Stage One: Understand that who you really are is who you would be in the nonphysical. Just as the personality of your father left behind the fearful aspects of his nature when he transitioned to the nonphysical, you must look at those aspects of your personality that you will leave behind when you make your transition. Any though or behavior that stems from love will be carried forth to the nonphysical and any thought or behavior that stems from fear will be left behind.

Stage Two: Act like the highest version of yourself now. Do not fear, only love. Do not protect yourself for that is a stance of fear. You cannot be harmed by words so stop living life by any other standards than your own.

Stage Three: Go inside. Spend time meditating. Communicate with your inner self. Speak to your guides. Imagine yourself as perfect, strong and courageous.

Step Four: Look for signs of growth and development. When something happens that you don’t like, look at it and see the message, the lesson, the new understanding that comes from it and appreciate it. We’re talking about all events, large and small. If someone honks their horn at you or gives you a rude comment, don’t react in the old ways. Look for the message!

Step Five: Focus on the aspects of your life that are going well.
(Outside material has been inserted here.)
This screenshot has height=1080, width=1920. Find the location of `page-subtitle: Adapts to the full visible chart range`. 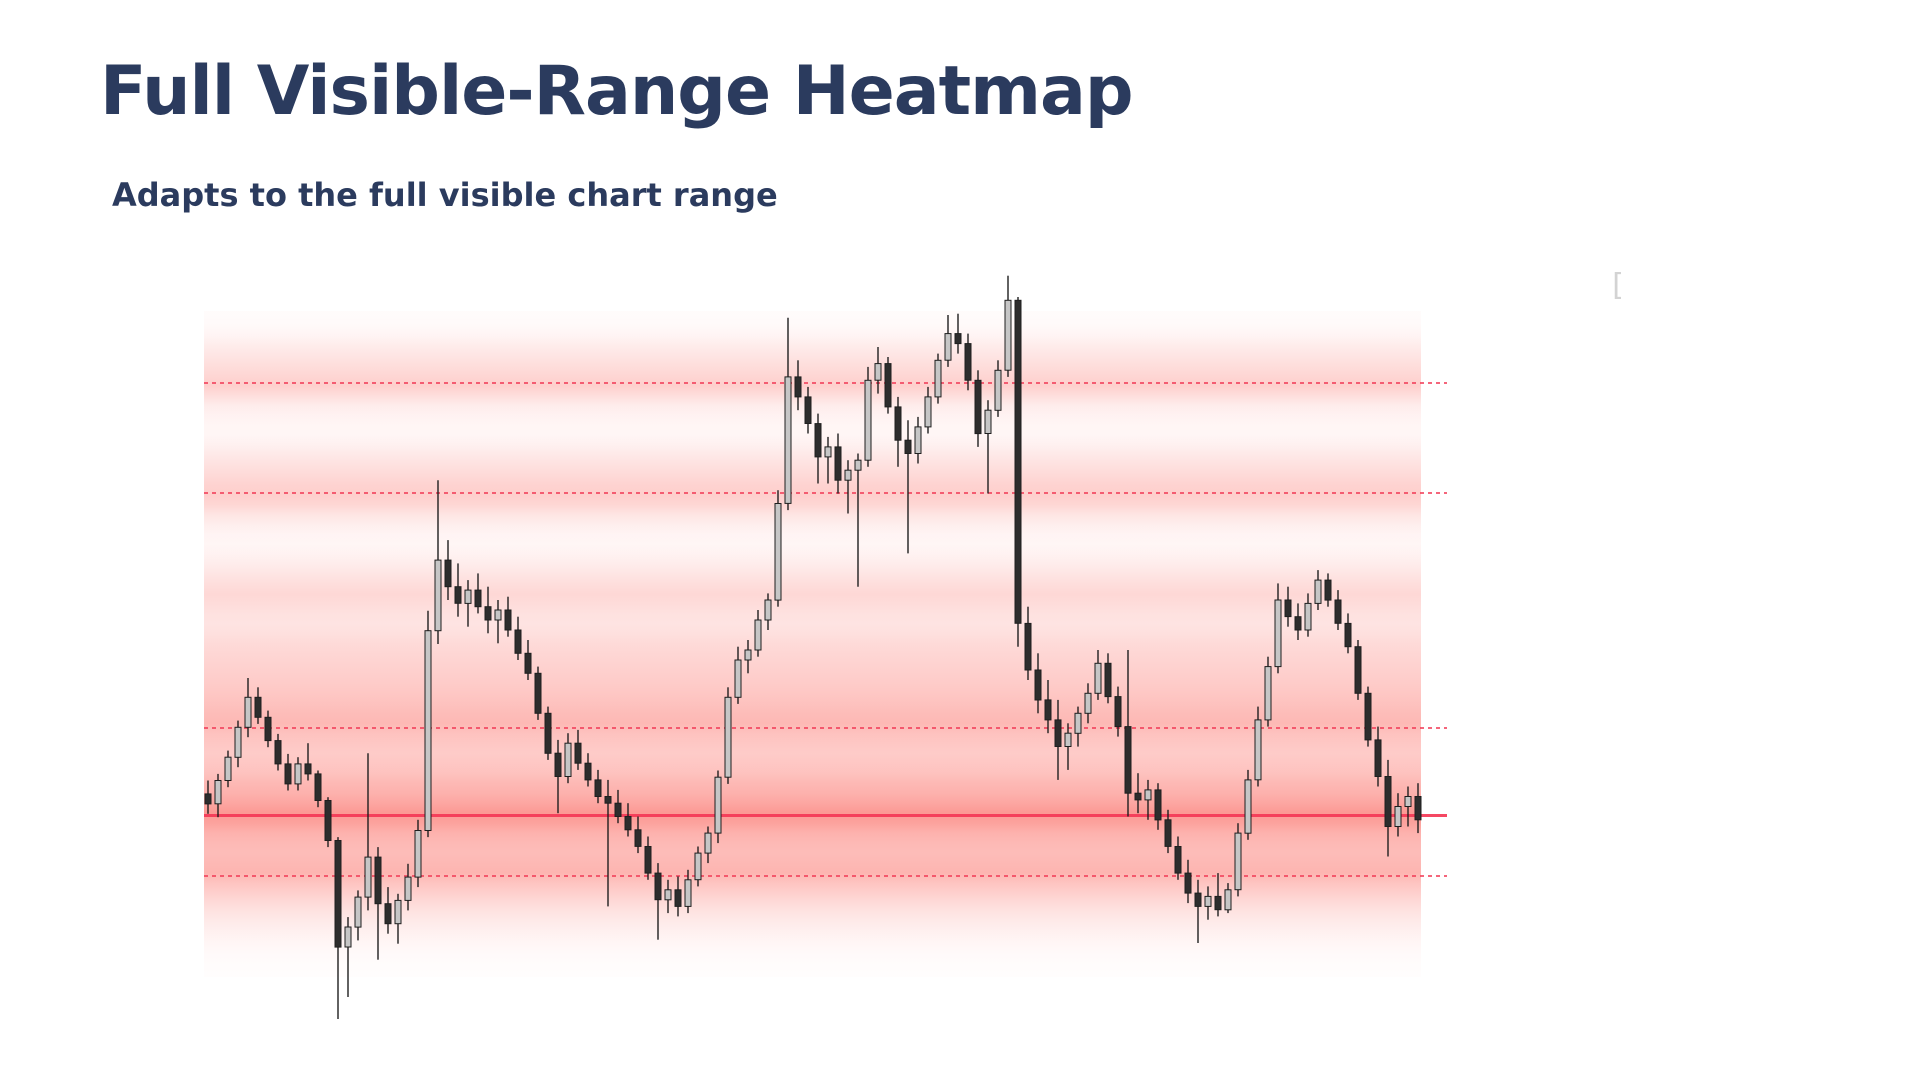

page-subtitle: Adapts to the full visible chart range is located at coordinates (445, 195).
Step Six: Compare the now you to the old you and see how far you’ve come. Never compare yourself, or your situation to another; compare you to you.

Step Seven: Believe, believe, believe. Believe that all things are coming to you because they are meant to come in order for you to expand. Believe that everything that comes to you is right and is part of the journey and the process. Believe in the power of your mind and your abilities. You are more powerful than you know. You are doing better than you think. Come to terms with the you that is and love every aspect that is you now in this moment and in the next and the next.

You are loved more than you can imagine. You are never alone. We see your amazing perfection. It’s time for you to see what we see.